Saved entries
+ + + +

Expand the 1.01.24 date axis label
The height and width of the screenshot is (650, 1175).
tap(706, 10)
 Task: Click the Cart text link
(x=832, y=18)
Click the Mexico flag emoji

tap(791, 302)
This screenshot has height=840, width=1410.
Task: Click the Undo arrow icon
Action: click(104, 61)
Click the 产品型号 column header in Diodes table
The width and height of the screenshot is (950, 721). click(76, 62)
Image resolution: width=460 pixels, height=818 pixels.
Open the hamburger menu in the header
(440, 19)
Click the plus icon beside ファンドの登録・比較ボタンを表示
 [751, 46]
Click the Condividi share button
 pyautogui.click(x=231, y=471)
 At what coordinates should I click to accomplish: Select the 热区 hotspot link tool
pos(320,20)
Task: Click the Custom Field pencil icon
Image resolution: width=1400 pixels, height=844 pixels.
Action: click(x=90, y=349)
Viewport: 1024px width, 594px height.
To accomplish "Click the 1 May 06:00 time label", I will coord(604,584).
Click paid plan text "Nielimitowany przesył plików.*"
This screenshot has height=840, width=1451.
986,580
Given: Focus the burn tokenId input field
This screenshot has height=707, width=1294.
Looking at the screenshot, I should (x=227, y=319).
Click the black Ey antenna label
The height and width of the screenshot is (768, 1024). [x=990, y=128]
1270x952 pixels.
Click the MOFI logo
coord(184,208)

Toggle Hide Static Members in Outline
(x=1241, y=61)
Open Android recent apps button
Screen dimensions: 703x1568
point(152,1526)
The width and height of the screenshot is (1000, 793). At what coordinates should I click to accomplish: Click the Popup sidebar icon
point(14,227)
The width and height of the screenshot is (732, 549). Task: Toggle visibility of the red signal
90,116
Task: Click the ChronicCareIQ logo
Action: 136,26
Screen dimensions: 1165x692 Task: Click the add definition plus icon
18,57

+ + + +

▸ **Problem to work on**: Print each line, starting with the one that contains "At what coordinates should I click to accomplish: Select" and ending with the last line of the data, exactly as it stands and with no other lines.

▸ **Written solution**:
 At what coordinates should I click to accomplish: Select the 热区 hotspot link tool
pos(320,20)
Task: Click the Custom Field pencil icon
Image resolution: width=1400 pixels, height=844 pixels.
Action: click(x=90, y=349)
Viewport: 1024px width, 594px height.
To accomplish "Click the 1 May 06:00 time label", I will coord(604,584).
Click paid plan text "Nielimitowany przesył plików.*"
This screenshot has height=840, width=1451.
986,580
Given: Focus the burn tokenId input field
This screenshot has height=707, width=1294.
Looking at the screenshot, I should (x=227, y=319).
Click the black Ey antenna label
The height and width of the screenshot is (768, 1024). [x=990, y=128]
1270x952 pixels.
Click the MOFI logo
coord(184,208)

Toggle Hide Static Members in Outline
(x=1241, y=61)
Open Android recent apps button
Screen dimensions: 703x1568
point(152,1526)
The width and height of the screenshot is (1000, 793). At what coordinates should I click to accomplish: Click the Popup sidebar icon
point(14,227)
The width and height of the screenshot is (732, 549). Task: Toggle visibility of the red signal
90,116
Task: Click the ChronicCareIQ logo
Action: 136,26
Screen dimensions: 1165x692 Task: Click the add definition plus icon
18,57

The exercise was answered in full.